§ **Written problem**
Print the rows from the line containing "How do I perform: Click the Billing" through the line containing "pixels. click(x=460, y=32)", both included, exactly as they appear.

§ **Material to process**
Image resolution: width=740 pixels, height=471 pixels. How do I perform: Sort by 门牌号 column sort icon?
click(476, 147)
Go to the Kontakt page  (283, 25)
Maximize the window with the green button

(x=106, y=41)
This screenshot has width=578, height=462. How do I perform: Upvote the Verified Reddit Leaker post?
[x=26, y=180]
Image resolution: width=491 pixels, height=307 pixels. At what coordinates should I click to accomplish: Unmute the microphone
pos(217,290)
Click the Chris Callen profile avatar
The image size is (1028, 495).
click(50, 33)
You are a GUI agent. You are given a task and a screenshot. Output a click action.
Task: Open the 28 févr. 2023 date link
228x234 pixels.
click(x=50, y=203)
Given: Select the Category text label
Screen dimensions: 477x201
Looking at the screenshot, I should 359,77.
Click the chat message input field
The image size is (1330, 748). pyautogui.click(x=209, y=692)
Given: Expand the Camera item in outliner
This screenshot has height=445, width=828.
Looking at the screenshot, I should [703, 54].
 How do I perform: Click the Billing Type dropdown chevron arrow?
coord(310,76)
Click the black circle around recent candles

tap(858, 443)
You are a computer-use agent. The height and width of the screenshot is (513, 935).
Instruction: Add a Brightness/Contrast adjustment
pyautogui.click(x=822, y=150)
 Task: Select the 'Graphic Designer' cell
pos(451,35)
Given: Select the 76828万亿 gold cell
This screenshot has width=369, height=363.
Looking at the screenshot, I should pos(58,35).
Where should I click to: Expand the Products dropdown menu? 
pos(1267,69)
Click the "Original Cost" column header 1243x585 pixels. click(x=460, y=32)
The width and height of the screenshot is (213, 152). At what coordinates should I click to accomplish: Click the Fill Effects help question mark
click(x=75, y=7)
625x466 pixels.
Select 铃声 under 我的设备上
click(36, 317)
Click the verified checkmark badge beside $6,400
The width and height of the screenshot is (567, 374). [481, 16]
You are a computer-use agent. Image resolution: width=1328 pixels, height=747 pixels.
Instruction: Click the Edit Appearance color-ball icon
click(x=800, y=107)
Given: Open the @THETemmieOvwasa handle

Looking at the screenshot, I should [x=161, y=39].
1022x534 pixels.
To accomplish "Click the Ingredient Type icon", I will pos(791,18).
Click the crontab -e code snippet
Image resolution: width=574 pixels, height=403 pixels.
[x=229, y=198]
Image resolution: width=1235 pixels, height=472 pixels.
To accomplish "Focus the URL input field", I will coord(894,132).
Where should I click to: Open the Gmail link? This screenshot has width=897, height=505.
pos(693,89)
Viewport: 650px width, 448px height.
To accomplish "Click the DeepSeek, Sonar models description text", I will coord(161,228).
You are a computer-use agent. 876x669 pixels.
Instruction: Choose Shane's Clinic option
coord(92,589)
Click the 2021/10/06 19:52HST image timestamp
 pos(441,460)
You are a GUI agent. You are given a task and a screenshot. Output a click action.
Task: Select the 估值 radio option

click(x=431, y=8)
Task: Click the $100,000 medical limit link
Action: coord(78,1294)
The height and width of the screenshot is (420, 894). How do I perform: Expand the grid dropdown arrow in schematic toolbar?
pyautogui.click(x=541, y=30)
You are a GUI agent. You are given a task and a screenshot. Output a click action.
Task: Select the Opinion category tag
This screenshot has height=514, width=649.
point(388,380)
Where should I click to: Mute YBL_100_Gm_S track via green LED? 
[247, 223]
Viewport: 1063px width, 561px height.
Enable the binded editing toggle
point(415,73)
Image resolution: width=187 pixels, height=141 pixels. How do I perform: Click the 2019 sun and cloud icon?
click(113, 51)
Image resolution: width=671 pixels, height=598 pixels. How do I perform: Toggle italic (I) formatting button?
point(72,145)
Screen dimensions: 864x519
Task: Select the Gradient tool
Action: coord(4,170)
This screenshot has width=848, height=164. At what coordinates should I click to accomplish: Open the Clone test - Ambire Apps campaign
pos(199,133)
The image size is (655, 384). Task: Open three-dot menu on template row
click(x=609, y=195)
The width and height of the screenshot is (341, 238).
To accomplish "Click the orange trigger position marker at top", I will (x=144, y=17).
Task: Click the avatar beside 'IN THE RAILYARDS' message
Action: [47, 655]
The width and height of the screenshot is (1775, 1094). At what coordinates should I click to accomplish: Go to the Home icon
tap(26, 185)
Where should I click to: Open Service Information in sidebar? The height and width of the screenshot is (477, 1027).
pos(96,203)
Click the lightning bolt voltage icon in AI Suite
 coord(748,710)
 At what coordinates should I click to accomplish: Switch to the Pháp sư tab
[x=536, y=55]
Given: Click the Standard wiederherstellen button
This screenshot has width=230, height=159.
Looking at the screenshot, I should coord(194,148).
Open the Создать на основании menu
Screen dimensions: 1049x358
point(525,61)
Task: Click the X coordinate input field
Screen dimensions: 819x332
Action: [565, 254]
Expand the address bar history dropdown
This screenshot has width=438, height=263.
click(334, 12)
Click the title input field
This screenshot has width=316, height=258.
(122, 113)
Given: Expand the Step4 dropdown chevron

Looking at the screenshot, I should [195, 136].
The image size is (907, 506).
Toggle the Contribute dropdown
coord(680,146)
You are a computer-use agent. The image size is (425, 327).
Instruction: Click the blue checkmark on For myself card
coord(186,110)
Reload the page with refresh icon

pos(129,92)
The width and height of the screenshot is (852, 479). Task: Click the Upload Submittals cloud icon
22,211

§ **Answer for the task**
 How do I perform: Click the Billing Type dropdown chevron arrow?
coord(310,76)
Click the black circle around recent candles

tap(858, 443)
You are a computer-use agent. The height and width of the screenshot is (513, 935).
Instruction: Add a Brightness/Contrast adjustment
pyautogui.click(x=822, y=150)
 Task: Select the 'Graphic Designer' cell
pos(451,35)
Given: Select the 76828万亿 gold cell
This screenshot has width=369, height=363.
Looking at the screenshot, I should pos(58,35).
Where should I click to: Expand the Products dropdown menu? 
pos(1267,69)
Click the "Original Cost" column header 1243x585 pixels. click(x=460, y=32)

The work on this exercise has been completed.